云安全包括云端数据安全，这是云计算重点需要考虑的安全内容。云计算中的数据太过集中会造成用户的担忧，信息资产的集中存储也是网络攻击的重点所在。“云”安全包括云数据安全和云平台安全两部分。云数据安全的解决方案包括文件加密及权限控制、VM磁盤加密、数据的容灾备份，虚拟机终端安全。云平台安全包括云操作系统和数据库的安全加固、防病毒、安全补丁、虚拟化隔离、Web安全、可信虚拟机。

2.4 “管理”安全

管理安全包括统一账号管理及认证，日志审计，三权分立等。

3 云计算重要安全技术及实现方案

3.1 可信计算TPM/vTPM

在云计算环境中，用户失去了对虚拟机的完全控制，导致用户无法信任虚拟机环境，成为用户部署云计算的一个重要障碍。因此采用可信计算和邪气化技术的结合成为热点。基于TPM/vTPM可信硬件技术，在云平台上开发可信虚拟机原型系统，可实现虚拟机的安全启动、安全运行、安全迁移等，从而为虚拟机构建一个可信的计算环境。

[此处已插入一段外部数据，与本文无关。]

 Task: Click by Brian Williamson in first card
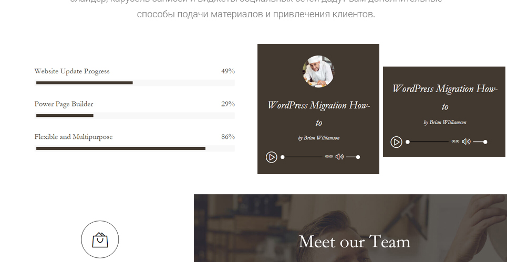click(319, 138)
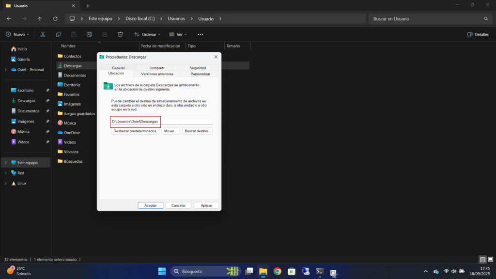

虚拟机可信计算技术是当前虚拟化环境中的技术发展热点，也是技术难点，一般通过可信芯片技术来实现。

3.2 虚拟机的安全隔离

1）vCPU调度隔离安全。

2）内存隔离。

3）内部网络隔离。

4）磁盘I/O隔离。

5）用户数据隔离。

3.3 虚拟化环境中的网络安全

虚拟化平台的网络通信方式划分为业务层、存储层和管理层，这三个通信层之间是相互隔离的。存储层与业务层、管理层之间在物理上是相互隔离的；管理层与业务层之间是逻辑上隔离。经过网络上的隔离可以保证在管理平台上的操作不会影响业务运行，终端用户就不会破坏到基础平台管理。

1）虚拟交换机及防Arp攻击

2）IP/MAC防欺骗功能设计

3）实现VLAN隔离

3.4 云数据安全

1）云计算虚拟磁盘加密方案。数据加密理论上讲只要用户密钥没有暴露，就算数据丢失也可以保证信息不会暴露。

2）用户卷访问控制，系统对不同的卷规定了不同的访问规则，只有卷的合法使用者才可以使用该卷，卷与卷之间是互相隔开的。

3）存储节点接入认证。存储节点采用标准的iSXSI进行访问，并且支持询问握手认证协议认证功能。周期性校验对端身份。

4）剩余数据删除。当所有者把卷卸载释放后，系统在这个卷分配给其他用户之前，会对这个卷格式化，这样就保证了该卷使用者的数据安全。

云计算变更了传统的服务模式，但并没有改变传统的安全模式。不一样的是，在云计算时代安全责任的负责者也有了变化，处理云安全的方法和以前的方法一样，也是策略、技术和人这三个要素的组合，三者有机结合才能保证云计算更加安全。

参考文献

[1]顾炯炯.云计算架构技术与实践[M].清华大学出版社，2014.

[2]谢朝阳.云计算：规划、实施、运维[M].电子工业出版社，2015.